| REQUIRED WORK |
Copy out the lines in the records below from the line with "coordinates (503, 141)." to the line with "the icon above the i ve got item is", including both of those lines, with no changes.

Dataset rows:
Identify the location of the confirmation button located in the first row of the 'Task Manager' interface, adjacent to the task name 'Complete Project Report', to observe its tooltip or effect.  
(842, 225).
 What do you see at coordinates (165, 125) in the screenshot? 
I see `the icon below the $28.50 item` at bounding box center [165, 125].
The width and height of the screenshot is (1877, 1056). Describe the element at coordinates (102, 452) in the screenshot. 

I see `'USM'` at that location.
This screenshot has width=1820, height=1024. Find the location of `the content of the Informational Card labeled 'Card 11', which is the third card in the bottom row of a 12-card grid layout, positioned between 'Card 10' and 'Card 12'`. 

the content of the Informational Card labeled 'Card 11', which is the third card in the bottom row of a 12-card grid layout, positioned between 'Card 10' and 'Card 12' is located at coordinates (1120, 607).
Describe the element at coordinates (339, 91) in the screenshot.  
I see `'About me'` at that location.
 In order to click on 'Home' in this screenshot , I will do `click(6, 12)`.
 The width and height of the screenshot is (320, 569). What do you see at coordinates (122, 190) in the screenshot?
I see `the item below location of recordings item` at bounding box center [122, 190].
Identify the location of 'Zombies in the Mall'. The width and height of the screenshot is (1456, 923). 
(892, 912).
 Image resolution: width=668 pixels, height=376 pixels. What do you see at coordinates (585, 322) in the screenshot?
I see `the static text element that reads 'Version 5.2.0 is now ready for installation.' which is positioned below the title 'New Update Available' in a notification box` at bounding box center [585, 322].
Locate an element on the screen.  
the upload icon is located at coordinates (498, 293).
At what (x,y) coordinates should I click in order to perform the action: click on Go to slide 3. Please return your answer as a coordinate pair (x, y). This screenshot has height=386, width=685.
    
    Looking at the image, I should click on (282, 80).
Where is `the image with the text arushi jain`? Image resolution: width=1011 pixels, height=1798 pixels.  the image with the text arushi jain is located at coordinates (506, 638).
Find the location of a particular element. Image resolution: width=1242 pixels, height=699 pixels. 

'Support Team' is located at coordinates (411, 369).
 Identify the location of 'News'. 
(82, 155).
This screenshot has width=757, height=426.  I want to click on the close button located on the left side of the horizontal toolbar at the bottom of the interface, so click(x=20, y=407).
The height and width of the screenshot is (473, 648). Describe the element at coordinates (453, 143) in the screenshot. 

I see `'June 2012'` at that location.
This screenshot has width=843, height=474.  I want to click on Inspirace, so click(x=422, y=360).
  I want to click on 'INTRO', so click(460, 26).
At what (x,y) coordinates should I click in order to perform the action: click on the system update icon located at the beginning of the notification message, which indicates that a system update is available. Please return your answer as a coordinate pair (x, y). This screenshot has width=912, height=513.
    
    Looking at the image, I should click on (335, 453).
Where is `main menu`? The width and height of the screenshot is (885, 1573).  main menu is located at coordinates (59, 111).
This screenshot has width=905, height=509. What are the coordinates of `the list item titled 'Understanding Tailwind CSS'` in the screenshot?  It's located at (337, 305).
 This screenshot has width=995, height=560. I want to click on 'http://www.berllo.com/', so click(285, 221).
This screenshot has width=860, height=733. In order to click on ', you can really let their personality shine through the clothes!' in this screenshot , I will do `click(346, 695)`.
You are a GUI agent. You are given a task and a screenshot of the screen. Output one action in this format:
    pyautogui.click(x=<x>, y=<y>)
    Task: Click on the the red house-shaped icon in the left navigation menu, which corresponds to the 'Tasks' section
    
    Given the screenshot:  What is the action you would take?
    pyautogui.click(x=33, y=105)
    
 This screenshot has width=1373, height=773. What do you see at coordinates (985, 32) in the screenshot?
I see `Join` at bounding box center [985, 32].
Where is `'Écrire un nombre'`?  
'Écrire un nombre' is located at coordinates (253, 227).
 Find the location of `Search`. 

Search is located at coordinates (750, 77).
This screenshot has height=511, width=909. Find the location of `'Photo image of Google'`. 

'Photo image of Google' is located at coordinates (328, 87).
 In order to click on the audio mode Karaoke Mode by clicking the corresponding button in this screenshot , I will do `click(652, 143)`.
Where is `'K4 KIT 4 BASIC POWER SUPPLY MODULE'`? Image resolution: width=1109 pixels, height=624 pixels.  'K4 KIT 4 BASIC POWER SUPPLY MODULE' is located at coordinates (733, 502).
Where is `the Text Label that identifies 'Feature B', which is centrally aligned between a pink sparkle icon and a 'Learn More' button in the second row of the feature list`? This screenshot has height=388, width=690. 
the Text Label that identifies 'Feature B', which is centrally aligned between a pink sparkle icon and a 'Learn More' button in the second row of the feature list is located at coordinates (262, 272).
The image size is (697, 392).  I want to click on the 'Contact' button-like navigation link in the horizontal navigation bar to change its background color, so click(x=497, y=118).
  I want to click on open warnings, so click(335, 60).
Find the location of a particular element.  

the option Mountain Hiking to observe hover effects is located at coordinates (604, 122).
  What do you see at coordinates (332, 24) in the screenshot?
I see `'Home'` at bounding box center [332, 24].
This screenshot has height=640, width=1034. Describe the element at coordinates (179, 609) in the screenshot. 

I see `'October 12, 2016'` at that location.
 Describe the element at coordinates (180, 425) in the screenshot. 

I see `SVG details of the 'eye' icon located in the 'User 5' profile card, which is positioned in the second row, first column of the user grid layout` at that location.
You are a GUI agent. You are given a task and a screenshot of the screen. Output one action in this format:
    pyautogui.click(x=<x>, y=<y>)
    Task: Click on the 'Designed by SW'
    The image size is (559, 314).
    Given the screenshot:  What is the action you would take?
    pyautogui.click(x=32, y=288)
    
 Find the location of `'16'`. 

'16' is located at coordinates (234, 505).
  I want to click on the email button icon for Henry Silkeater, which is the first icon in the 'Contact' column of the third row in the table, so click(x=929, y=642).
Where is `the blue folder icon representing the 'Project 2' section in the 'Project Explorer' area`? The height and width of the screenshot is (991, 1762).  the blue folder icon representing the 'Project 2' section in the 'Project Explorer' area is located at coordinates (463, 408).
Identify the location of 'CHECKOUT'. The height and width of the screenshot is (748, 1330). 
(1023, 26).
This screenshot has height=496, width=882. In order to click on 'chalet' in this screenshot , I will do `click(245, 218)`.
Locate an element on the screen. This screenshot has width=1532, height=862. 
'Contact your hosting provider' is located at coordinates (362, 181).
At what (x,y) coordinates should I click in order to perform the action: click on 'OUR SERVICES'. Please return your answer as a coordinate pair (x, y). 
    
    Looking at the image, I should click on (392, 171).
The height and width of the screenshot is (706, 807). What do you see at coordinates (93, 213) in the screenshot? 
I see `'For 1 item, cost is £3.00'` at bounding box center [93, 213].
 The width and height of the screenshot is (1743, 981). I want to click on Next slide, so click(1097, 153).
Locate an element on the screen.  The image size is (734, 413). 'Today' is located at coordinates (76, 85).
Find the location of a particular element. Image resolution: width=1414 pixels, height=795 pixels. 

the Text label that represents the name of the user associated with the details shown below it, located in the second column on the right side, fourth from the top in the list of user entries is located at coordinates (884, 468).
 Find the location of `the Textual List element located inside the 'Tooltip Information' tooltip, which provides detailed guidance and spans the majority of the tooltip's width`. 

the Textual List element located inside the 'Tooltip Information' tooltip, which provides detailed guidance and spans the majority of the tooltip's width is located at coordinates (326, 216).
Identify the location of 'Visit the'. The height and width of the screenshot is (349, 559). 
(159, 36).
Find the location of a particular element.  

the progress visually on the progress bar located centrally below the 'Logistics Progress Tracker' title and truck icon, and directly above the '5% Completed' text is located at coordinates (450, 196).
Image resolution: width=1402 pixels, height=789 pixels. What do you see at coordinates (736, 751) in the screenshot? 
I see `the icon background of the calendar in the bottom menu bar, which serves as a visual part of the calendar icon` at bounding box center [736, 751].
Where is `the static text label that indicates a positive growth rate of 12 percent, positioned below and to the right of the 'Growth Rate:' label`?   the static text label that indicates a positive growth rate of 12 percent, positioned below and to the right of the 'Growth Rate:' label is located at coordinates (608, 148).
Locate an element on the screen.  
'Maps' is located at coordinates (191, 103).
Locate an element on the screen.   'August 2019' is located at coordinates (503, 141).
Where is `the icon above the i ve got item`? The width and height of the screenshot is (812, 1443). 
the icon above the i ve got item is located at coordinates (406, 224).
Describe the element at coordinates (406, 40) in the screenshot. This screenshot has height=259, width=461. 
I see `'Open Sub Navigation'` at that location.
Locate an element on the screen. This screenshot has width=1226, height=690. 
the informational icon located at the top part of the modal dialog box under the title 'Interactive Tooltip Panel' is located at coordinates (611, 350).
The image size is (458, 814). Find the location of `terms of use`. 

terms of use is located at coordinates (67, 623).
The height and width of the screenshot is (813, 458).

| RESULT OF THE TASK |
Locate an element on the screen.   'August 2019' is located at coordinates (503, 141).
Where is `the icon above the i ve got item`? The width and height of the screenshot is (812, 1443). 
the icon above the i ve got item is located at coordinates (406, 224).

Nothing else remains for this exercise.